By completing this assignment, you will be able to:

  • Implement Semantic Chunking to split text based on meaning rather than fixed character counts
  • Configure HNSW index parameters (M, ef_construction, ef_search) for optimal performance
  • Compare chunking strategies (Recursive vs. Semantic) and measure their impact on retrieval quality
  • Analyze trade-offs between retrieval speed and accuracy when tuning HNSW parameters
  • Validate the effectiveness of your indexing strategy through retrieval experiments

Problem Description

You are building a RAG system for a technical documentation platform. The current system uses fixed-size chunking (500 characters) and brute-force vector search, which causes:

  1. Semantic fragmentation: Important concepts are split across multiple chunks
  2. High latency: Search becomes slow as the document count grows

Your task is to implement Semantic Chunking and configure HNSW indexing to solve these problems.


Technical Requirements

Environment Setup

  • Python 3.10 or higher
  • Required packages:
    • langchain >= 0.1.0
    • sentence-transformers >= 2.2.0
    • chromadb >= 0.4.0 OR qdrant-client >= 1.7.0
    • numpy >= 1.24.0

Dataset

Use the provided sample documents or create your own dataset with:

  • At least 10 documents
  • Each document containing multiple distinct topics/sections
  • Total text length of at least 50,000 characters

Tasks

Task 1: Implement Semantic Chunking (40 points)

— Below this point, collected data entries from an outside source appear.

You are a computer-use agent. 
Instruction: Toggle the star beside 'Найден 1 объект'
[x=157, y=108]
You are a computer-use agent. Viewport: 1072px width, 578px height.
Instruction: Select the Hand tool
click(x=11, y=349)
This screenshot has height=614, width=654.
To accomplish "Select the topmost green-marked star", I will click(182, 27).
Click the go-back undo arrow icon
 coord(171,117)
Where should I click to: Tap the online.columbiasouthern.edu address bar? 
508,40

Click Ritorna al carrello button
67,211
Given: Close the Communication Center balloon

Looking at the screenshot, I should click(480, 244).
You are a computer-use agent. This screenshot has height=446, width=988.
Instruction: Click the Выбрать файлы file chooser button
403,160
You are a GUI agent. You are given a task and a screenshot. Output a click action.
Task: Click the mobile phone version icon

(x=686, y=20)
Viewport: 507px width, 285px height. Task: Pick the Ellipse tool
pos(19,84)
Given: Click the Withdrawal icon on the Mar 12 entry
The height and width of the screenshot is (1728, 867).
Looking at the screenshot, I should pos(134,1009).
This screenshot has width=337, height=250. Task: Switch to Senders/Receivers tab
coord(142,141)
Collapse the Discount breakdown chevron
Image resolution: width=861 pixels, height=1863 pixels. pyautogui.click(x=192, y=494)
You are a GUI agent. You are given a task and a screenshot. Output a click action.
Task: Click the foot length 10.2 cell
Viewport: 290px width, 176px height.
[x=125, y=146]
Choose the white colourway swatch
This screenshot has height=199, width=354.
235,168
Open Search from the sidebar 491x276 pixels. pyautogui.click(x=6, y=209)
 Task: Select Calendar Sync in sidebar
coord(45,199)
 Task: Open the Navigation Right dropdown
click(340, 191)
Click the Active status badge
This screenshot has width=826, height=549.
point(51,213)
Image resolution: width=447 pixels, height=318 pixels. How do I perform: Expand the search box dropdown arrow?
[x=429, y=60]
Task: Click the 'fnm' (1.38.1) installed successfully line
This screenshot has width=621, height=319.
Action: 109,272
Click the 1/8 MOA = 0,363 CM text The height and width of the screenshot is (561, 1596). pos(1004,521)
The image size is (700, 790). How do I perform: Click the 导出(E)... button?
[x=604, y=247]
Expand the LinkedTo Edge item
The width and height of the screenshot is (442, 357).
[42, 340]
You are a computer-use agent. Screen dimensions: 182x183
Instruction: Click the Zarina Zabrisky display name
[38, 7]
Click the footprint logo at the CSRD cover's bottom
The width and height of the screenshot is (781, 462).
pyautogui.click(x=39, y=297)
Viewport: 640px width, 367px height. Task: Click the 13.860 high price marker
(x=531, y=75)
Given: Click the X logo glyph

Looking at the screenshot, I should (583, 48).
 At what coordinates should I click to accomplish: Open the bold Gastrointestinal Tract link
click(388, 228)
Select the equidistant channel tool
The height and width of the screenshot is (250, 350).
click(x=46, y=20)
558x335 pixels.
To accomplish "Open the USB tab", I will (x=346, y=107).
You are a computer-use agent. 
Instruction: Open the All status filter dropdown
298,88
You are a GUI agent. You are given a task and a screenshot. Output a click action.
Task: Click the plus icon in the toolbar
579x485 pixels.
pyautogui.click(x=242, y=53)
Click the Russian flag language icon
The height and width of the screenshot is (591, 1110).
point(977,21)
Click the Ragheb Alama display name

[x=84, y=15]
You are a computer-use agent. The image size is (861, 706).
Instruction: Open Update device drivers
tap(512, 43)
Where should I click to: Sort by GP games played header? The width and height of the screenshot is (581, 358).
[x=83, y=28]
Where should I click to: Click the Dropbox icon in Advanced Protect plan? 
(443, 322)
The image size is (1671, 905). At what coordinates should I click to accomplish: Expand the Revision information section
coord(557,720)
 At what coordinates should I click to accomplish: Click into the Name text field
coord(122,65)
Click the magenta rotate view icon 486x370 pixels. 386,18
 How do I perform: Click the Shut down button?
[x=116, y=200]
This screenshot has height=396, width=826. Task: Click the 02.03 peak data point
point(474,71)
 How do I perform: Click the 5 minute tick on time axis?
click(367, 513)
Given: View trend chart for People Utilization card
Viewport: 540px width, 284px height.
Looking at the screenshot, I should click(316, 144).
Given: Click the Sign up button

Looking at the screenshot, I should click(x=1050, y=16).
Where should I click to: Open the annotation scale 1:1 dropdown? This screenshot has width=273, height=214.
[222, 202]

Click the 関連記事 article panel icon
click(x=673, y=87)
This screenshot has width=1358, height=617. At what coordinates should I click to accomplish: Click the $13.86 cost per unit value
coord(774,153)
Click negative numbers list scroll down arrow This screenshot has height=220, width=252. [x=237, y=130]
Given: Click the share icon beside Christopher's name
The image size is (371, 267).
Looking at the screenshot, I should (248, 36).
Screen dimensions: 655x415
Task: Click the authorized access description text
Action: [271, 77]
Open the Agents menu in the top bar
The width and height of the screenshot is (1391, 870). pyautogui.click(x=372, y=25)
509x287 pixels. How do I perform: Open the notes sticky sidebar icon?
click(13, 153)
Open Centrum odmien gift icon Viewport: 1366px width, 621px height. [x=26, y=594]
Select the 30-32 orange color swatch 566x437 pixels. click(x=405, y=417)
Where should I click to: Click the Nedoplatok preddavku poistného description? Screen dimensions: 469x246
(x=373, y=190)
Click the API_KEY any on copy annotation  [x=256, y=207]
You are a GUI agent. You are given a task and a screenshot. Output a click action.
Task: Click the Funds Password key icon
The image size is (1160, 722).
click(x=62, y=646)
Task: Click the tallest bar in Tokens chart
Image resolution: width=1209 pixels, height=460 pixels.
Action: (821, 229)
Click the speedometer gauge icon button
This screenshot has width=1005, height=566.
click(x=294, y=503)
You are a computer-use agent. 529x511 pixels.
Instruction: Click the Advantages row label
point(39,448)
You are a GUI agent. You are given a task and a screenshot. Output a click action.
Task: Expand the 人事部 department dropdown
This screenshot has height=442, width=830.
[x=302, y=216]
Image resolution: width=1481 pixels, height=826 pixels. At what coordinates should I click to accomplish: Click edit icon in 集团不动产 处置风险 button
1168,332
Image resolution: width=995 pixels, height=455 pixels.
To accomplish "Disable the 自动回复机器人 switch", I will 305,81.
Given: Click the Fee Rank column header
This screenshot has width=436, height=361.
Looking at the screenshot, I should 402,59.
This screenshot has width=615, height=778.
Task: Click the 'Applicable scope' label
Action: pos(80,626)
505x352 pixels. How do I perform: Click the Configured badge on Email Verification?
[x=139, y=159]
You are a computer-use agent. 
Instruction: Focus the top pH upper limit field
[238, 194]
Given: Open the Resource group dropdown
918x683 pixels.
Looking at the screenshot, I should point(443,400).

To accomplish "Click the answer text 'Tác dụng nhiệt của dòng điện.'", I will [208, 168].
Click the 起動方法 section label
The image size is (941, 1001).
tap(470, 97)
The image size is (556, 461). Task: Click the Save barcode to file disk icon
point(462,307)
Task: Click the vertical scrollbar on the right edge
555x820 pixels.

  1. Implement a Semantic Chunker that:

    • Splits documents into sentences using proper sentence boundary detection
    • Calculates cosine similarity between consecutive sentences
    • Creates chunk boundaries when similarity drops below a threshold
    • Handles edge cases (very short/long sentences, code blocks, lists)
  2. Configuration Parameters:

    • Similarity threshold (recommended: 0.7-0.85)
    • Minimum chunk size (in sentences)
    • Maximum chunk size (in characters)
  3. Comparison Experiment:

    • Process the same documents using both Recursive Chunking and Semantic Chunking
    • Record the number of chunks, average chunk size, and chunking time
    • Analyze at least 3 examples where Semantic Chunking preserves context better

Task 2: Configure HNSW Index (30 points)

  1. Set up a vector database (ChromaDB or Qdrant) with HNSW indexing

  2. Experiment with HNSW parameters:

    • Test at least 3 different values for M (e.g., 16, 32, 64)
    • Test at least 3 different values for ef_construction (e.g., 100, 200, 400)
    • Test at least 3 different values for ef_search (e.g., 50, 100, 200)
  3. Document the results in a table showing:

    • Parameter configuration
    • Index build time
    • Average query latency
    • Memory usage (if measurable)
    • Recall@10 (compared to brute-force search)

Task 3: End-to-End RAG Pipeline (30 points)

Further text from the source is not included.